Our government is at it again.
Despite a recent U-T San Diego/10News poll showing most San Diegans oppose the idea, San Diego City Councilmember Sherri Lightner is pushing a big brother-style ordinance that would outlaw plastic bags at grocery and convenience stores, and require you to pay a tax on paper bags.
To make matters worse, every dime of this new bag tax – which would generate millions of dollars every year – will go right into the corporate pockets of stores such as Ralphs, Vons and Albertsons, instead of being put to good use here in San Diego for neighborhood cleanups and beautification projects.
Those supporting the ban say that plastic bags are an unconscionable source of waste and litter. However, according to the U.S. Environmental Protection Agency, these bags make up less than half of 1 percent of the waste stream. And, where litter studies have been conducted, plastic bags are typically less than 1 percent of what’s found.
If the proposal is approved, you would be forced to use paper bags at a cost of 10 cents apiece. All told, this equates to a multimillion-dollar tax on the people of San Diego — a tax for which you won’t even be able to vote. If you don’t want to use paper bags, your only other option is to buy the more expensive reusable bags, the vast majority of which are made in China (from oil) and imported to the U.S. at a rate of more than 500 million per year.
Why, in these tough economic times, are we lumping any government costs onto grocery bills when so many families and senior citizens are struggling to make ends meet?
And then there are the environmental drawbacks. Did you know that it takes much more energy to manufacture paper and reusable bags than it does to produce plastic ones? According to one study, the “global warming potential” of producing plastic grocery bags without factoring in reuse, is one-third that of paper bags and 1/131st that of reusable cotton bags.

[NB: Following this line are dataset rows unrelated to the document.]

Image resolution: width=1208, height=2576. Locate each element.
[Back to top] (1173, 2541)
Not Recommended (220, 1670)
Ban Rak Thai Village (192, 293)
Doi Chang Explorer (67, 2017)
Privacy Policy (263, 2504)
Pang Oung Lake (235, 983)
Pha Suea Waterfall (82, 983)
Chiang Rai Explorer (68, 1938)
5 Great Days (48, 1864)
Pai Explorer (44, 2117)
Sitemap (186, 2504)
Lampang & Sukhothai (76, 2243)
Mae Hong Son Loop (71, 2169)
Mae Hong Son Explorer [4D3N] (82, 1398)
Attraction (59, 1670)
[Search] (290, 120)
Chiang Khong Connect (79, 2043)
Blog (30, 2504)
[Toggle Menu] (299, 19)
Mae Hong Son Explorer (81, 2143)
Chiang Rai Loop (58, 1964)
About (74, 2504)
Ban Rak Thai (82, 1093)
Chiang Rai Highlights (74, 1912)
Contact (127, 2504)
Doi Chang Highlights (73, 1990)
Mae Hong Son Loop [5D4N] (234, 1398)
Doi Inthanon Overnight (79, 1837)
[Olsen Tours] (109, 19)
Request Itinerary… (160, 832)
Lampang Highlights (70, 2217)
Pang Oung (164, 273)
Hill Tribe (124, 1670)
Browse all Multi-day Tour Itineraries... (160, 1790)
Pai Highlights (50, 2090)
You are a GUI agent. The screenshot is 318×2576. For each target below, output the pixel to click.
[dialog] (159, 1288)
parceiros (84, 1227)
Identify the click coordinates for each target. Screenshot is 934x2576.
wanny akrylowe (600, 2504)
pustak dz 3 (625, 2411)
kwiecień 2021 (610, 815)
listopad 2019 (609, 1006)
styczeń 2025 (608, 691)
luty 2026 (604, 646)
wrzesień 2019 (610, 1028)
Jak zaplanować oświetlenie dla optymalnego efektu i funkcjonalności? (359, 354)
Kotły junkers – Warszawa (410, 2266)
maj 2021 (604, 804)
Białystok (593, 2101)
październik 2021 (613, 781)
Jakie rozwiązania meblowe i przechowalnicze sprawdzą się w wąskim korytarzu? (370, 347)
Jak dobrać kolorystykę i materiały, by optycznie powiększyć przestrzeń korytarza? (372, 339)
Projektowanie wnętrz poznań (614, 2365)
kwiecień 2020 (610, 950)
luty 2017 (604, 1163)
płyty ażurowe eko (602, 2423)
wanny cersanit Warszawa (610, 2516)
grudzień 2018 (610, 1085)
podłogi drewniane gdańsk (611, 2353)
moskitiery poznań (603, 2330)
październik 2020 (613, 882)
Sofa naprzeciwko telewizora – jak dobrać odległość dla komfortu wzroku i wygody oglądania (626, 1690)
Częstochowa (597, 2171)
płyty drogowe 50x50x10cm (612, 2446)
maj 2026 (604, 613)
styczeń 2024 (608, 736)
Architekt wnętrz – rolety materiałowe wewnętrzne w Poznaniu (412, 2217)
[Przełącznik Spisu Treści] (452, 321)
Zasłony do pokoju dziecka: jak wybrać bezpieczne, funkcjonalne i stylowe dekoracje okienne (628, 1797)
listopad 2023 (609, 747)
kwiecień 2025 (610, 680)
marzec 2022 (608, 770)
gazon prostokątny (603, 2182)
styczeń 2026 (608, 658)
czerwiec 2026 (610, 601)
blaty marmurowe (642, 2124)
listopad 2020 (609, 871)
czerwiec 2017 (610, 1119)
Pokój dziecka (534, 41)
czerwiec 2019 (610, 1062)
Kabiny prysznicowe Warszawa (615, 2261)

Moreover, by pushing people toward paper bags, more trees will be chopped down, leading to greater deforestation of our wilderness areas. In addition, it takes 96 percent more water to produce paper bags than it does plastic.
All in all, the impacts of a ban on plastic bags would have a sizable negative impact on our environment.
And let’s not forget that people like to reuse their plastic bags to line their wastebaskets at home, pick up after their pets and carry their lunch to work. If these bags are outlawed, we’ll be forced to buy our plastic bags — yet another cost associated with this ban.
The bottom line is this bag ban and tax scam doesn’t make sense for San Diego. The benefit is minimal and the downsides are many.
Instead, our city leaders should focus on what we San Diegans really want: faster police and fire response times, smooth streets and more hours at our libraries and recreation centers.
McKinney is founder and senior pastor at St. Stephen’s Cathedral, Church of God in Christ in San Diego. Arabo is president and CEO of the Neighborhood Market Association, a San Diego-based nonprofit that represents 2,100 family-owned markets in California, Nevada and Arizona.